▶ _Text excerpt_:
▼

Speaker 3:Just after, there was still plenty of mass restrictions in places, in different places, and what have you. But it was just after. Uh, they, they released everything, and you know what I mean when I say the. Uh, the biden administration came in yeah.
Speaker 2:So now were you skating like outdoors when you got back into it, or was it just strictly at the rink?
Speaker 3:I've always skated basically strictly at the rink, except for the skateboarding to and from friends' houses and stuff like that. I used to use skateboards as transportation and everything.
Speaker 2:So you're a multifaceted skater.
Speaker 3:Yeah, and to that point, like you know, as you know, we're friends. I've listened to every one of your podcasts and everything. Go for a longboard. When you decide to go, uh, skate skateboard style, go ahead and try longboarding, because you know you're tall enough. That longboard is going to be the thing you want to do. Like a small longboard, yeah, uh, the opportunity to work like a skateboard. But you'll be, you'll have the, the legs and the space for your legs and everything. So what you're saying is I'm fat, no, you're tall, you're really tall. I always marvel at how tall some of the people skate are you and Vernon, better known as Denver you guys are so tall I'm like, oh my gosh.
Speaker 2:Well, I don't know if we were blessed with height, or I don't know if you would call it a blessing. It could be a pain sometimes.
Speaker 3:That's why I say oh my God, because I can only imagine what it is to fall from way up there.
Speaker 2:Yeah, not only that, though it's, we got bigger feet. So, like a lot of companies, don't make the skates in the size Like I can go, and I can go k2s and I can do um, the specialty bont boots for speed skating, but, like a lot of regular roller skates, I can't find a size 13, and I think denver may be may be 13 or 14. Yeah, so I believe it. But I believe it now because when I first met you, the first thing you said you're like, yeah, I'm just a grumpy old man. And then you started skating again and then you said you were a grumpy old man who skates yeah, yeah.
Speaker 3:And then you teased me recently that every time you see me I've got the smile on my face.
Speaker 2:So I know you screwed that one up.
Speaker 3:Yeah, no, kidding. Yeah, no, it's, it's. It's really amazing Because my wife like, yeah, you need to go skating a lot of times and she enjoys me skating because I'm so much more like well balanced and and everything. Yeah, you know it's easy to get grumpy when you make choices to be an average person, but you're not really average you know Exactly.

▲

▶ _Supplied material_:
▼

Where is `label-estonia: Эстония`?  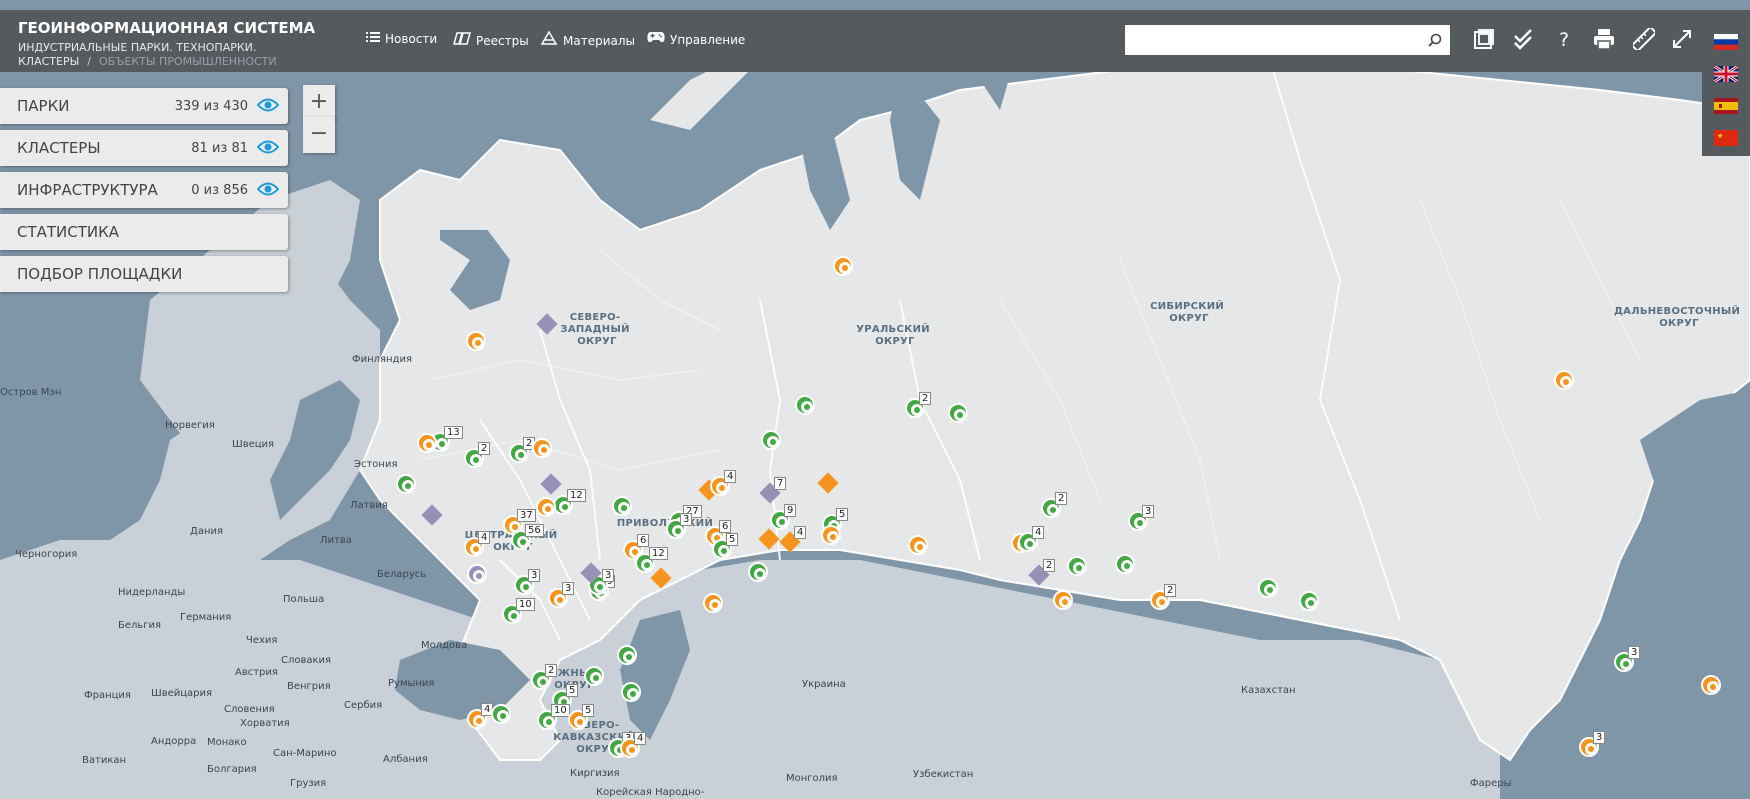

▲

▶ _Work item_: Update the podcast transcript between "Speaker 2:So I" and "you know Exactly.", inclusive, replacing "wife" with "partner". The lines above are separate material and have no connection to the podcast transcript.

▶ _Result of this exercise_:
Speaker 2:So I know you screwed that one up.
Speaker 3:Yeah, no, kidding. Yeah, no, it's, it's. It's really amazing Because my partner like, yeah, you need to go skating a lot of times and she enjoys me skating because I'm so much more like well balanced and and everything. Yeah, you know it's easy to get grumpy when you make choices to be an average person, but you're not really average you know Exactly.